Storied US-based hedge fund, Bridgewater, is to join the active exchange-traded fund (ETF) herd in a deal inked with State Street Global Advisors last week.
Under the agreement, State Street will front an ETF version of the Bridgewater ‘All Weather’ strategy in a first for the world’s largest hedge fund founded by Ray Dalio.
The product partnership with State Street opens up the historically institutional-only hedge fund to mass-market retail investors.
In a statement, Karen Karniol-Tambour, Bridgewater co-chief investment officer, said: “We believe a diversified asset allocation is a great step in preparing for the future, and we are excited to broaden access to our approach with an innovative organization like State Street Global Advisors [SSGA].”
According to disclosure statements, Bridgewater as a sub-adviser to the ETF, supplying SSGA with a daily model portfolio built to match the “proprietary All Weather asset allocation approach”.
“The model portfolio is specific to the Fund,” the disclosure document says. “Based on Bridgewater’s investment recommendations, SSGA FM purchases and sells securities and/or instruments for the Fund. SSGA FM seeks to implement Bridgewater’s investment recommendations, but may change the Fund’s investment allocation at any time.”
The All Weather fund follows the ‘risk parity’ investment style pioneered by Bridgewater that allocates between various asset classes according to the manager’s macro-economic modelling.
“Bridgewater does not vary the weights of investments in the model portfolio based on any tactical view of how particular investments will perform, but rather attempts to balance the risk of the model portfolio based on its understanding of the relationship between asset classes and economic environments,” the disclosure says.
However, the manager can “vary the allocations across and within asset classes based on its assessment of market conditions and evolutions in its understanding of how to best achieve balance to growth and inflation.

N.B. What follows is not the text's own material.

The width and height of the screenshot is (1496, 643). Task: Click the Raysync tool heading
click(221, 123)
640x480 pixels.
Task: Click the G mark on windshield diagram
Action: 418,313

The model portfolio typically targets an annualized volatility level for the portfolio ranging between 10%-12%.”
Hedge fund and other active managers have been queuing up to launch ETFs in recent years after rule changes eased the product creation process in the US.
Morningstar says in a report published this October that more than 300 active ETFs launched in the US during the first three-quarters of this year.
“Active ETFs took in roughly [US]$190 billion in assets in the first nine months of the year, with the top 20 ETFs gobbling up 40% of the take. Two of J.P. Morgan’s popular equity-income products land in the top 10,” the Morningstar note says. “BlackRock US Equity Factor Rotation ETF DYNF has taken off this year, with more than $10 billion in inflows. It tries to outperform the US equity market by tilting toward factors, such as value, growth, momentum, or quality, that it thinks will be in favor.”
State Street is the third-largest ETF issuer in the world with about US$1.4 trillion under management behind BlackRock and Vanguard on US$3.1 trillion and just under US$3 trillion, respectively.
Bridgewater manages approximately $700 million for the NZ Superannuation Fund in the firm’s Pure Alpha II global macro fund.